Virgin Media tries to get sticky

As featured on TM Forum's the Insider blog

So, here’s a Wi-Fi calling service that allows customers to use the unlimited calls from their home phone talk plan on their smartphone – whether at home, at a friend’s, or even abroad. As long as there’s a Wi-Fi connection, users will have the freedom to use their home phone plan’s inclusive calls on smartphones, regardless of wherever they are and no matter which mobile operator they use.

“Through an intuitive app that will automatically detect whether a call is possible and whether that call is included in their home phone talk plan. This even includes phoning the UK from abroad, so holidaymakers could wave ‘au revoir’ to the shock of roaming call charges or hefty hotel phone bills.” So goes the marketing spiel from Virgin Media in the UK as it announced SmartCall, billed as the UK’s first ‘converged’ calling plan. (There’s that awful ‘c’ word again).

Virgin Media also claims to be the first provider of all four broadband, TV, mobile phone and home phone services in the UK, so you would have to ask why it would potentially cannibalize its mobile business to keep its fixed line broadband customers happy. According to Graeme Oxby, Virgin Media’s executive director of mobile and home phone, “SmartCall will stretch the home telephone cord all the way to wherever you might be, whether in a coffee shop in Cornwall or on a beach in Bali. All you need is a home phone from us, a smartphone and a Wi-Fi connection.” (I’m not sure Graeme has been to a Bali beach lately but we get the drift.)

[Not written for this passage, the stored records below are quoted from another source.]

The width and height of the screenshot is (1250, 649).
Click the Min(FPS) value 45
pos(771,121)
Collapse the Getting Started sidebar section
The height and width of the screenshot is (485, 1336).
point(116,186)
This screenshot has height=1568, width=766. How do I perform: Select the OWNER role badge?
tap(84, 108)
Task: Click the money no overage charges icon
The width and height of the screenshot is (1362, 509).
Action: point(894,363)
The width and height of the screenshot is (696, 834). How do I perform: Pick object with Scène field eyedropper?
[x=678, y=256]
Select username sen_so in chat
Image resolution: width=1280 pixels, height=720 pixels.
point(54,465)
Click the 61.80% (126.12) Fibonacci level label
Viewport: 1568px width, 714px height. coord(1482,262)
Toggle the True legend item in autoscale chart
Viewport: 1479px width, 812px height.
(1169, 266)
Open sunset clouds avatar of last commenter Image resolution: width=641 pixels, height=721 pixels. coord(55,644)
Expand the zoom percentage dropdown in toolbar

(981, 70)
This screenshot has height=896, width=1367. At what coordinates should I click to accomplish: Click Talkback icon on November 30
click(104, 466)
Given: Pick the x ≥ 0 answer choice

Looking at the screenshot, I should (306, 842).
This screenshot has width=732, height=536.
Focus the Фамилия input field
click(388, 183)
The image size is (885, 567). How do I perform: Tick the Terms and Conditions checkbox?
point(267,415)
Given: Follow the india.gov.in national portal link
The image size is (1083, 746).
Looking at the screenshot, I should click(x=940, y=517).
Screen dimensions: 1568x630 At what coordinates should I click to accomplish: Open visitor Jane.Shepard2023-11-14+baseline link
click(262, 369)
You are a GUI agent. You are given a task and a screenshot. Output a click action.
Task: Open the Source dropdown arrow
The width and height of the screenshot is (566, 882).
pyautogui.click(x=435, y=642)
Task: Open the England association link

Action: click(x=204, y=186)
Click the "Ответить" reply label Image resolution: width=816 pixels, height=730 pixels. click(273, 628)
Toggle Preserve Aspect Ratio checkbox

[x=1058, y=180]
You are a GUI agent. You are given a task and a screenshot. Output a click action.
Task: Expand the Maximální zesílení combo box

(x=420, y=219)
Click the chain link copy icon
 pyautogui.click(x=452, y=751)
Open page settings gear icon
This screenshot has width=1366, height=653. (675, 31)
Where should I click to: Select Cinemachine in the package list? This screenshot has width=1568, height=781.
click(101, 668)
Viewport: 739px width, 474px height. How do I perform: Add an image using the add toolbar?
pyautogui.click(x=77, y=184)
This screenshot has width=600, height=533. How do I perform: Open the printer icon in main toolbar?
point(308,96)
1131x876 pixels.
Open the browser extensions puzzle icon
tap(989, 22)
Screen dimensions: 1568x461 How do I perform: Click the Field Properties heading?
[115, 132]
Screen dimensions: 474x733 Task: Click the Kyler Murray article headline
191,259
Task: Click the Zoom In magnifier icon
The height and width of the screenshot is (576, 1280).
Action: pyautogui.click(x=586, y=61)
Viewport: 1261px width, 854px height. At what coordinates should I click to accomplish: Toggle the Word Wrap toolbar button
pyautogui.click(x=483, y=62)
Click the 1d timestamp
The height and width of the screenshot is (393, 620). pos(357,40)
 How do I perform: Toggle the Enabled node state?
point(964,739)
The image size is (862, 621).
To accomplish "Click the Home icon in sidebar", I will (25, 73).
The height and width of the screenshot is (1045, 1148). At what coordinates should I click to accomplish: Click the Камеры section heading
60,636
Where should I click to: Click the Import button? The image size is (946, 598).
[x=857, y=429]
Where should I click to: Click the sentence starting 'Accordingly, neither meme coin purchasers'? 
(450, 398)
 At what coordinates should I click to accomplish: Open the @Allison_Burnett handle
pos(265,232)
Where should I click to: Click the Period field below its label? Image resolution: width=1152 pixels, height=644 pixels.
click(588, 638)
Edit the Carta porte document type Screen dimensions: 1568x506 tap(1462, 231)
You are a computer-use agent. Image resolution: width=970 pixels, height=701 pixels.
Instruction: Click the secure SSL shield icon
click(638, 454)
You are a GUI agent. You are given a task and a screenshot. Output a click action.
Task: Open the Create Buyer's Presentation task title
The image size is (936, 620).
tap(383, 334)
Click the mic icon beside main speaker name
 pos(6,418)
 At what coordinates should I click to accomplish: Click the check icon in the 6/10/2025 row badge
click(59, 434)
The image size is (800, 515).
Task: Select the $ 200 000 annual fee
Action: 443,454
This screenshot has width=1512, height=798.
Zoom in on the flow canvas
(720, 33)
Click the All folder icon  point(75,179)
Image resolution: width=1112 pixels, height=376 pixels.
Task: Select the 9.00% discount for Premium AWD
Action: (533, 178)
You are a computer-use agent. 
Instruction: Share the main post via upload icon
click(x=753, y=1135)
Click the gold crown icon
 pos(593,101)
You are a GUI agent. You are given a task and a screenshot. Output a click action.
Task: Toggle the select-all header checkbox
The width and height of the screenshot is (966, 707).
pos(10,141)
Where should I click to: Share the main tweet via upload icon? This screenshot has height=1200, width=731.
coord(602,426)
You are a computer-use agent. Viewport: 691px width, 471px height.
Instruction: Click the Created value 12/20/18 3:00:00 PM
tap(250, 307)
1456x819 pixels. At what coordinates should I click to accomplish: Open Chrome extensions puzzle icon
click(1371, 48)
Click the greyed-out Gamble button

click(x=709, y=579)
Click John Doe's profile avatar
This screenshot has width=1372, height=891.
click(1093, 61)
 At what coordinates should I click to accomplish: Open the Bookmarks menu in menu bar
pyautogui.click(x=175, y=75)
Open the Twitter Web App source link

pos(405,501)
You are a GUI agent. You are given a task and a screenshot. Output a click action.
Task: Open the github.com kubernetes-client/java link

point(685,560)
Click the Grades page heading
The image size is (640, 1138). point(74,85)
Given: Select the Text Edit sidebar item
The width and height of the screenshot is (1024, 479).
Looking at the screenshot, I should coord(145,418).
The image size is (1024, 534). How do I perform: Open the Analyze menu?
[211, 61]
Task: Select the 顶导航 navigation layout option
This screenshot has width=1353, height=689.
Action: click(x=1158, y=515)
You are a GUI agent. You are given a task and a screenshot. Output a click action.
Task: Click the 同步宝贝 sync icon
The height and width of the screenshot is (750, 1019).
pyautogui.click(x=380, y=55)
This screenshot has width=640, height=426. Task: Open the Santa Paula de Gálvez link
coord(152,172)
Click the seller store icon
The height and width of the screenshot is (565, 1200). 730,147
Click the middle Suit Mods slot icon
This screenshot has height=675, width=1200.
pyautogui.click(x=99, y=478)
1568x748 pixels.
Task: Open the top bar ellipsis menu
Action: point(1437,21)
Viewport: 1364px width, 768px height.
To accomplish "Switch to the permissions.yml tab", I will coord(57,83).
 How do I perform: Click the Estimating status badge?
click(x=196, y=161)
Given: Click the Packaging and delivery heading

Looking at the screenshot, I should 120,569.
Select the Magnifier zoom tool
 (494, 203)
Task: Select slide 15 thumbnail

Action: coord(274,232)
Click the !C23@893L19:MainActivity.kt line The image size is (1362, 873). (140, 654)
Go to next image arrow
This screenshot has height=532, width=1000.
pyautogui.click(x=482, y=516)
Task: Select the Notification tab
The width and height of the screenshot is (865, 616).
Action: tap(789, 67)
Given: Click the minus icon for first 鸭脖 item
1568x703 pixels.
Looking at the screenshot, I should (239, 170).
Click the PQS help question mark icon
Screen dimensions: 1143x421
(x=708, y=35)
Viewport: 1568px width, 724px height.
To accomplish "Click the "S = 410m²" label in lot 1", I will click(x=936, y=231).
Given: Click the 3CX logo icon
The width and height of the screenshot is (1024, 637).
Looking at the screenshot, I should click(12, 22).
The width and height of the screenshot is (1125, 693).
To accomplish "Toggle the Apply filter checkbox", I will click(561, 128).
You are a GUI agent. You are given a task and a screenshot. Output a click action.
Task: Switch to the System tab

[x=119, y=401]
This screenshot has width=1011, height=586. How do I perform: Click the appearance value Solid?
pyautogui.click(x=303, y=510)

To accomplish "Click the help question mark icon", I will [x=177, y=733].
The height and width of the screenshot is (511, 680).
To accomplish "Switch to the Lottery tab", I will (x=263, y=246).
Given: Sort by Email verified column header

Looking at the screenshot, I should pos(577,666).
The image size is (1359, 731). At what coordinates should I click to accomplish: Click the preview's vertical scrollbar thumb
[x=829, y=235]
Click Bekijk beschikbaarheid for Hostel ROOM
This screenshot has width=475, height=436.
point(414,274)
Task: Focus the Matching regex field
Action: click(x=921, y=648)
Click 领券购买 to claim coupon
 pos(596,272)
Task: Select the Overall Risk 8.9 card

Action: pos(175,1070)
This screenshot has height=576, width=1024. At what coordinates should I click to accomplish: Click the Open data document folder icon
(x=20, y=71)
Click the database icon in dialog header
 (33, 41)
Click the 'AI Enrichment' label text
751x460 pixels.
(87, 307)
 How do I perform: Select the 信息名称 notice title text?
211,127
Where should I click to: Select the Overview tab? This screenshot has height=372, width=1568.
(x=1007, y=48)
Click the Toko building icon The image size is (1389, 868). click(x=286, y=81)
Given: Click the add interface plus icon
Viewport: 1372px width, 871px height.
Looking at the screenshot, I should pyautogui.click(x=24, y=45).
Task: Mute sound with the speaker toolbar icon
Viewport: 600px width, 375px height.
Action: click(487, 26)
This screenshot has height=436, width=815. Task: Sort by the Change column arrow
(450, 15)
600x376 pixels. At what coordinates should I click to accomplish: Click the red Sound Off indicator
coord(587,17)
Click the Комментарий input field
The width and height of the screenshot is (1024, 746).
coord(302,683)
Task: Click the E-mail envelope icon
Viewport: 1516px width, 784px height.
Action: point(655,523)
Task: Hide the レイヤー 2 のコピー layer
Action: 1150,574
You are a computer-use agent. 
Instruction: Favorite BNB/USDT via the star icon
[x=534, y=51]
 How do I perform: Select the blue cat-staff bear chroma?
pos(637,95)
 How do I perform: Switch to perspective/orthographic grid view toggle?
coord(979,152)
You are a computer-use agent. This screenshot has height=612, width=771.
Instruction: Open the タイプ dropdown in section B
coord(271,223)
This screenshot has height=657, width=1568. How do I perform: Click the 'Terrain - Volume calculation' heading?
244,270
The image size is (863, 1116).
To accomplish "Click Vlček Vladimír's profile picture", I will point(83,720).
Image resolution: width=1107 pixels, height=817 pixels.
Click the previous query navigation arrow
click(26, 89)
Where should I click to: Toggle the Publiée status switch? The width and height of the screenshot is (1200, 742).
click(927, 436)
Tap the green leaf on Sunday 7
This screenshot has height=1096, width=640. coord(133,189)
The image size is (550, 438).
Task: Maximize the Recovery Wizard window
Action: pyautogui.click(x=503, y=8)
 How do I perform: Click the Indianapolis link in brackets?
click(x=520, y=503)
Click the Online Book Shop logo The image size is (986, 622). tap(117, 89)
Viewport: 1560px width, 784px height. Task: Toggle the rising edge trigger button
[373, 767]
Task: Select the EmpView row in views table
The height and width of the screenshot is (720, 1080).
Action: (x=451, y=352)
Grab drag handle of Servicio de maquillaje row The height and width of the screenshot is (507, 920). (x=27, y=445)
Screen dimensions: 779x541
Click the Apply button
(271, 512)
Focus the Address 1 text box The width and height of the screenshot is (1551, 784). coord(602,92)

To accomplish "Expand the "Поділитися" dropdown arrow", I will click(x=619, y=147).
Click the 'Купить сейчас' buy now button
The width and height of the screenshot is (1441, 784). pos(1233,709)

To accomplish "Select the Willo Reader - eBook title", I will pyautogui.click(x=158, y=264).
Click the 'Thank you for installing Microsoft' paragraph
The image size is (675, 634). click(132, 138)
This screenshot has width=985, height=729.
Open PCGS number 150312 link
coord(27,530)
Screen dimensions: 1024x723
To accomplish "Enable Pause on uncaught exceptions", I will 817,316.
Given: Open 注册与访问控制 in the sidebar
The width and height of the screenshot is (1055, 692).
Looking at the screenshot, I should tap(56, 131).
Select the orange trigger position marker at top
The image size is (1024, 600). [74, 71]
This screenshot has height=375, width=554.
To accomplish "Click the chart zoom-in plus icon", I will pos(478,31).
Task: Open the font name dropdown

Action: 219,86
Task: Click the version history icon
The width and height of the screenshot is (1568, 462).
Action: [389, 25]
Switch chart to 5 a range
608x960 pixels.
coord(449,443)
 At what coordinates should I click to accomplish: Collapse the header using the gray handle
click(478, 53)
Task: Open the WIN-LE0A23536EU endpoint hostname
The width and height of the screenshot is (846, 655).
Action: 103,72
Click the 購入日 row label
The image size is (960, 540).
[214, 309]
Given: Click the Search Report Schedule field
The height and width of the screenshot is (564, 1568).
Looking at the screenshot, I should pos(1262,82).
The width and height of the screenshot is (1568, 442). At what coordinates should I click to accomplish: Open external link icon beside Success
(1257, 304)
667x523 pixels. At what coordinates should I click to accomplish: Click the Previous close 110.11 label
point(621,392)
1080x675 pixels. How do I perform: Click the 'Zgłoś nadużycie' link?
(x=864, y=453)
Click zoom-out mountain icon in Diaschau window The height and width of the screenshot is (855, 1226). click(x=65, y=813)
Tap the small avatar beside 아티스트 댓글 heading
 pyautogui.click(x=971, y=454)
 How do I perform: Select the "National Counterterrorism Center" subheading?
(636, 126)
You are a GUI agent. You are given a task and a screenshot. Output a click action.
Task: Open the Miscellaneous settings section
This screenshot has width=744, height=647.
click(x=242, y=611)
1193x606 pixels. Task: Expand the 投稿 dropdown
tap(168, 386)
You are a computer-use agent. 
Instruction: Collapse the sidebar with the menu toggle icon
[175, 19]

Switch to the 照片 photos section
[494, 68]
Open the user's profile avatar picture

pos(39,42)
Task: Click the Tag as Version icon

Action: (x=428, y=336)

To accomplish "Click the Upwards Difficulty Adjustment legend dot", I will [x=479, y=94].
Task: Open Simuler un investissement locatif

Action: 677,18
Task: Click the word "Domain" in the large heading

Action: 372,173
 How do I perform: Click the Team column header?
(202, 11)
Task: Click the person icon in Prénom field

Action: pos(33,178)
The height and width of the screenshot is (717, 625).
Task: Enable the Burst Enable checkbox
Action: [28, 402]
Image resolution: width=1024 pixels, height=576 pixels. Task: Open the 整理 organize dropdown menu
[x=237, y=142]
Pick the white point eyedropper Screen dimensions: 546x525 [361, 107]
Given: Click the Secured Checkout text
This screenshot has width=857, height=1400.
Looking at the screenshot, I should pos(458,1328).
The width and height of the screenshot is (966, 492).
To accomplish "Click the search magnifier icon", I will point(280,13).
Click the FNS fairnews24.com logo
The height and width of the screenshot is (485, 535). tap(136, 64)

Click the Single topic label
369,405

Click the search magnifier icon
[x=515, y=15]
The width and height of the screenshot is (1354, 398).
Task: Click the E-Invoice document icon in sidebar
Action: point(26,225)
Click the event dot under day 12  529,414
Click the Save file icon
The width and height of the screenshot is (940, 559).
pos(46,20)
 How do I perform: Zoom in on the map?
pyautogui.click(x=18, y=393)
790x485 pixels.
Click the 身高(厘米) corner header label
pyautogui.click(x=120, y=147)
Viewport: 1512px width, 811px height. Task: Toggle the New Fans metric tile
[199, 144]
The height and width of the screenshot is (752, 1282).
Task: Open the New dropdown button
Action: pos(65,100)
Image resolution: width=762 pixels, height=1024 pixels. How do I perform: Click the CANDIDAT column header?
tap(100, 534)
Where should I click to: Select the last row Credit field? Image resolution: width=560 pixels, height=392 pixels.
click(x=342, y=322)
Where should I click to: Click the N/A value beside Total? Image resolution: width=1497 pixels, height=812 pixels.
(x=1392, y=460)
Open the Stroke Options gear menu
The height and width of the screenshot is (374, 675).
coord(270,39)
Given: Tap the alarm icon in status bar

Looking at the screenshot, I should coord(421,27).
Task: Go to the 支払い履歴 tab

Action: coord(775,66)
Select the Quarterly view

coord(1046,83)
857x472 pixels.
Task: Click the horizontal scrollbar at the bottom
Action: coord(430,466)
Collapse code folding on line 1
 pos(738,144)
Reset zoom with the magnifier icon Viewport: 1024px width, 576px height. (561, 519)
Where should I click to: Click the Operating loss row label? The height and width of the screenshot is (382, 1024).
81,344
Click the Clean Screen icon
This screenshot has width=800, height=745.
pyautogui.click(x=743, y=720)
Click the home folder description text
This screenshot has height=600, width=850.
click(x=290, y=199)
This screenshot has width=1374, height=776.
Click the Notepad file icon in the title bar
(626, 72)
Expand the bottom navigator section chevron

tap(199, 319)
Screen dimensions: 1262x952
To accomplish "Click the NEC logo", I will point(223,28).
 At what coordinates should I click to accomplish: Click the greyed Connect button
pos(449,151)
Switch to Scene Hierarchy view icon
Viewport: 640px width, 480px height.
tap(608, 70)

Perhaps home phone customers consuming Virgin’s broadband and TV services are more valuable than their mobile customers being serviced through its MVNO? Or is it that there is little crossover of the two customer bases? Either way, we will not likely be told. However, full credit to Virgin for providing what is essentially a free VOIP service that looks and feels like an extension of the service their customers are used to.

This is an example of something we will be seeing more of in the coming months. Not satisfied at sitting back whilst their long distance traffic dwindles due to the numerous OTT offerings their customers are being bombarded with, Virgin makes consistency and ease of use a key stickiness factor.

Earlier this year Virgin Media introduced a Line Rental Saver by which customers could save even more. For a one-off up-front price of £120 (€149), when paid in advance by debit or credit card, customers can get an entire year of home phone, saving £46.80. The company has also introduced a new talk plan that, for the first time in the UK, will include unlimited calls to UK mobiles.

Combined, these make a compelling case to stick around. For those of us that are starting to suffer from ‘VOIP-APP fatigue’ there will some comfort in a Virgin-like package (no pun intended). If you have ended up with Skype, NimBuzz, Viber, etc all running concurrently on your smartphone and then been unable to work out which of them is calling, you will know exactly what I mean.